◆ Problem description ◆
Instruction for the entries below: return the part that opens with the line containing "Given: Click the Od field label" and closes with the line containing "Click the pencil Edit Reader icon", exactly, and no pictures.

== Supplied information

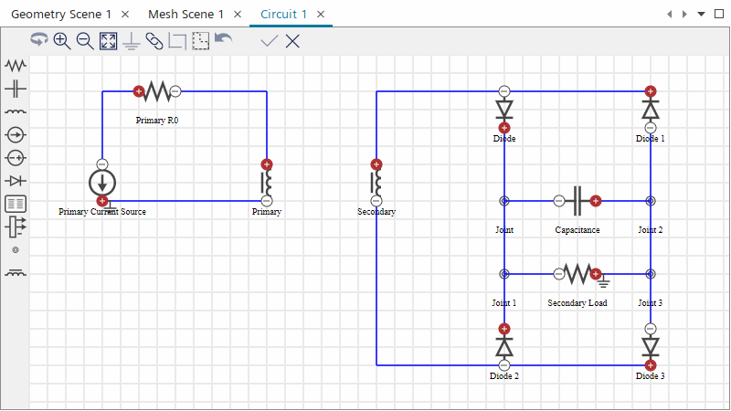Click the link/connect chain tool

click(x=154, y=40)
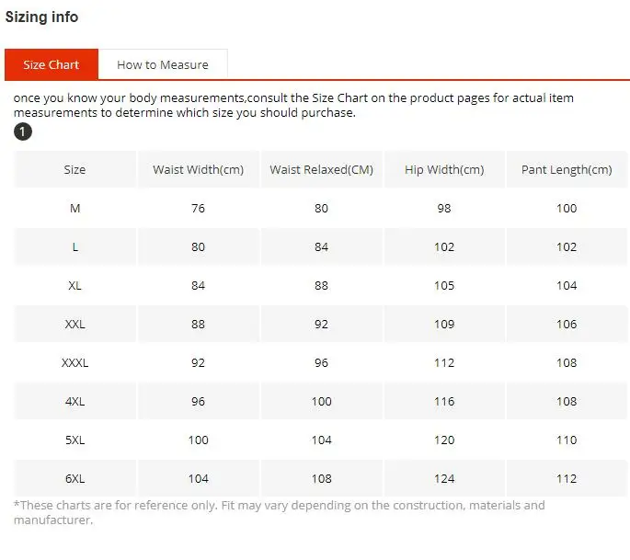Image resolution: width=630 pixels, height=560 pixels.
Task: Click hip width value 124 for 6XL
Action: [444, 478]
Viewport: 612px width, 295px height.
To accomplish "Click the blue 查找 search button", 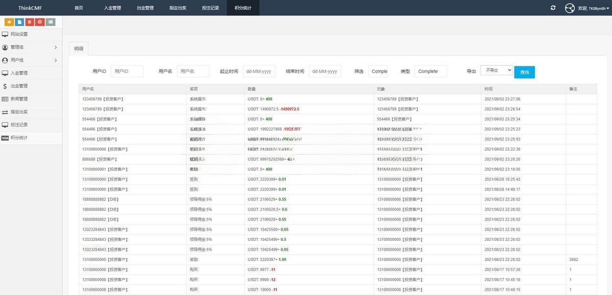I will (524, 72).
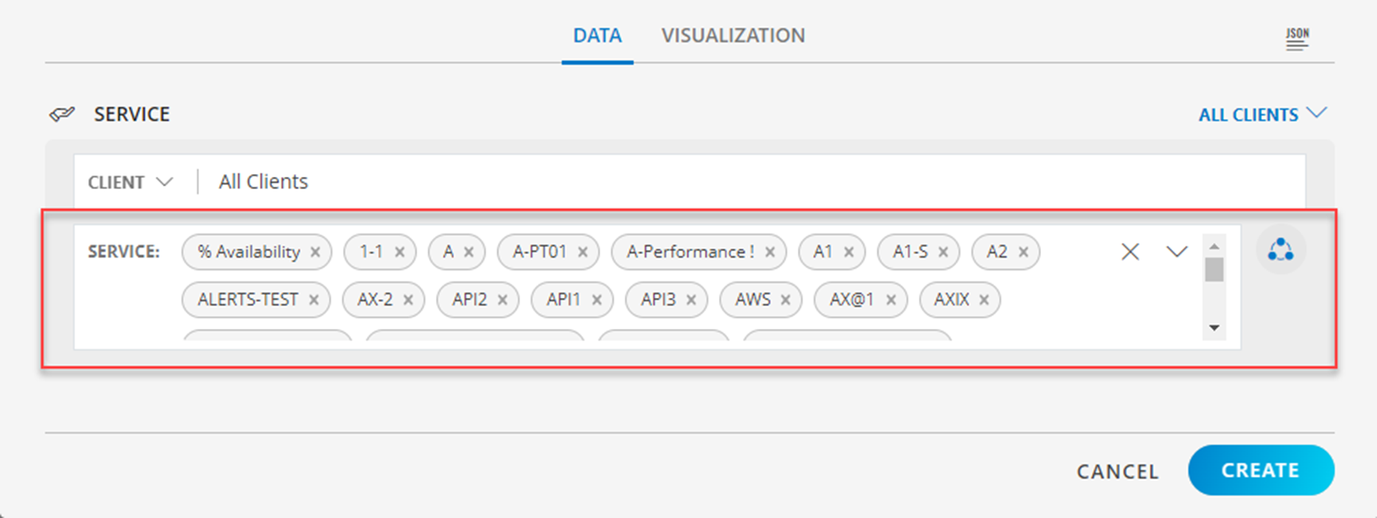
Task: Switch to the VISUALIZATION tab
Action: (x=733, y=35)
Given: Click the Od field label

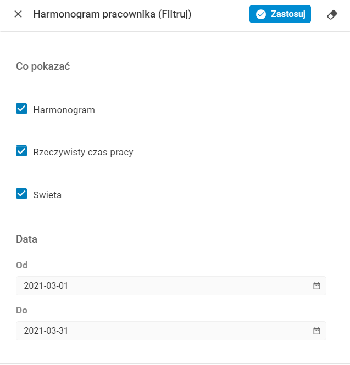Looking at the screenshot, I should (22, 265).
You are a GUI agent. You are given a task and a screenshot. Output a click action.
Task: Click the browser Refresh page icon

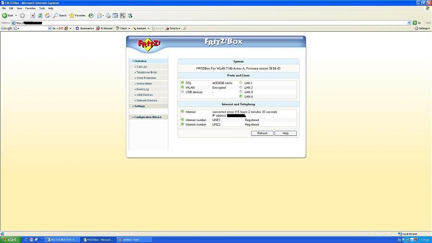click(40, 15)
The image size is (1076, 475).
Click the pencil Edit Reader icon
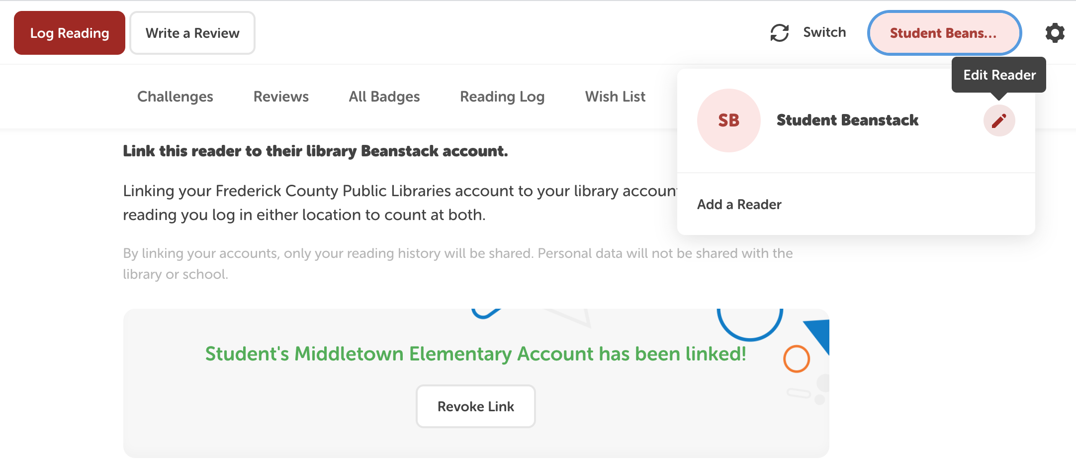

====
== Supplied information

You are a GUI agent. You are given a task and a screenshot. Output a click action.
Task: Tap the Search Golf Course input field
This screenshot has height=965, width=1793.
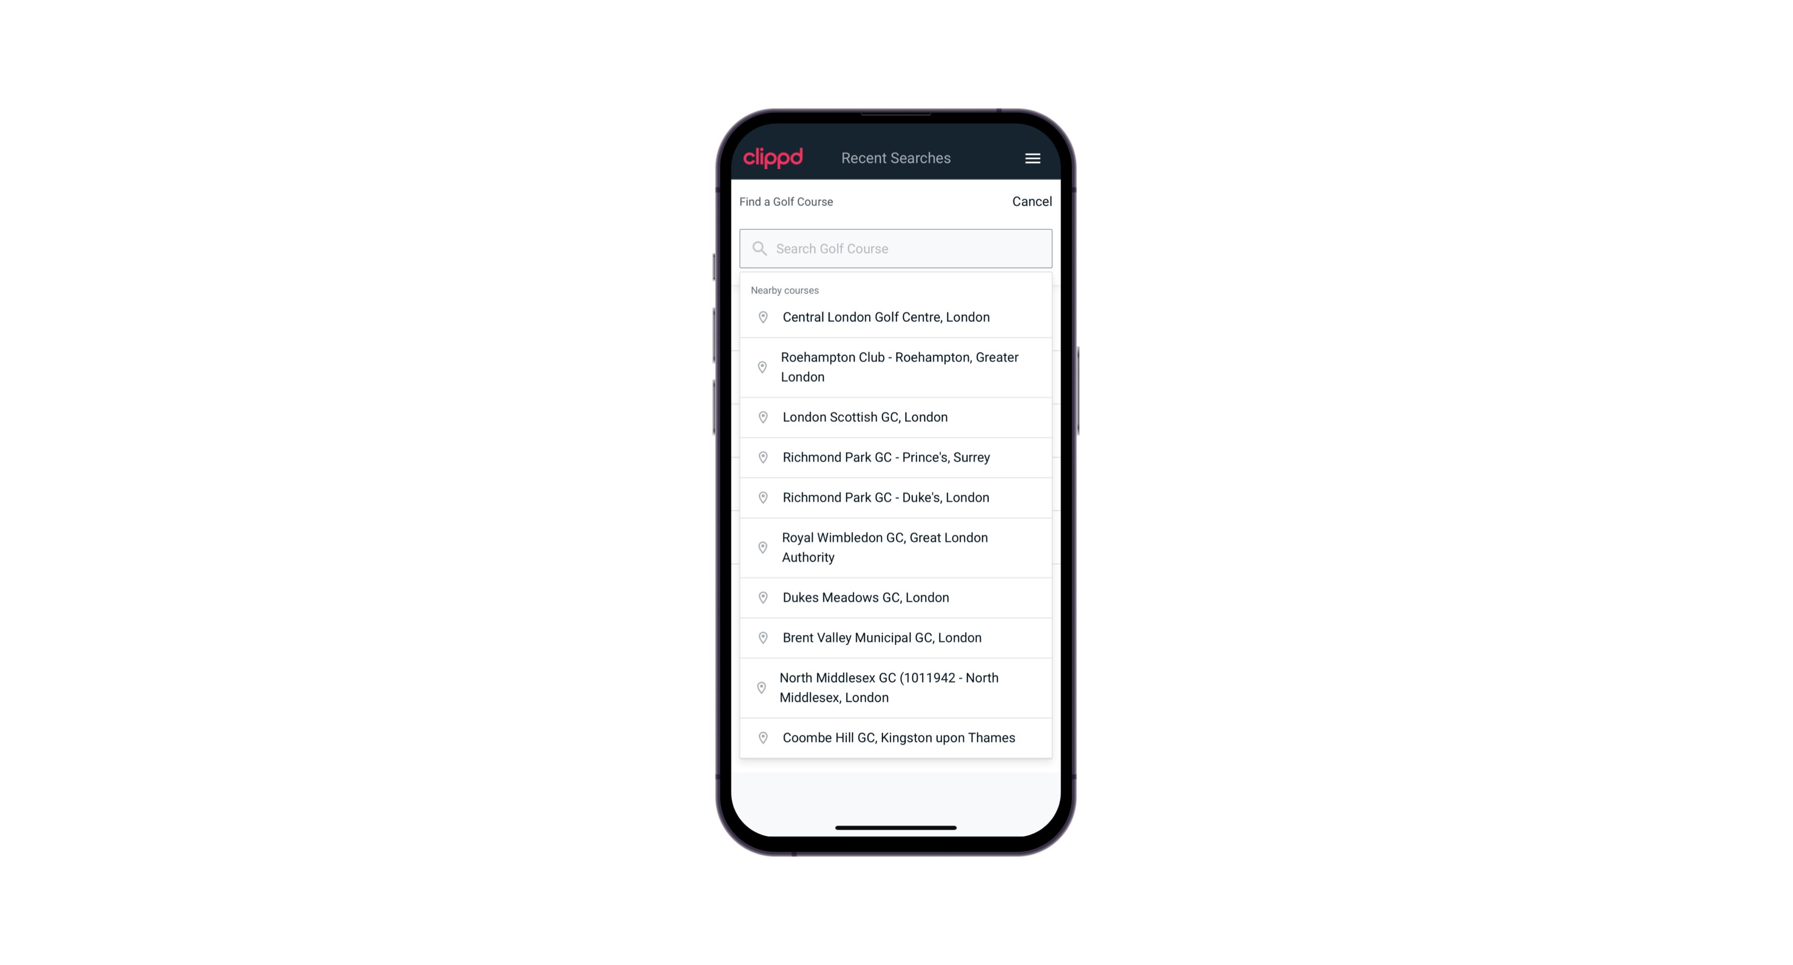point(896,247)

====

◆ Task output ◆
Given: Click the Od field label

Looking at the screenshot, I should (22, 265).
You are a GUI agent. You are given a task and a screenshot. Output a click action.
Task: Click the browser Refresh page icon

click(40, 15)
The image size is (1076, 475).
Click the pencil Edit Reader icon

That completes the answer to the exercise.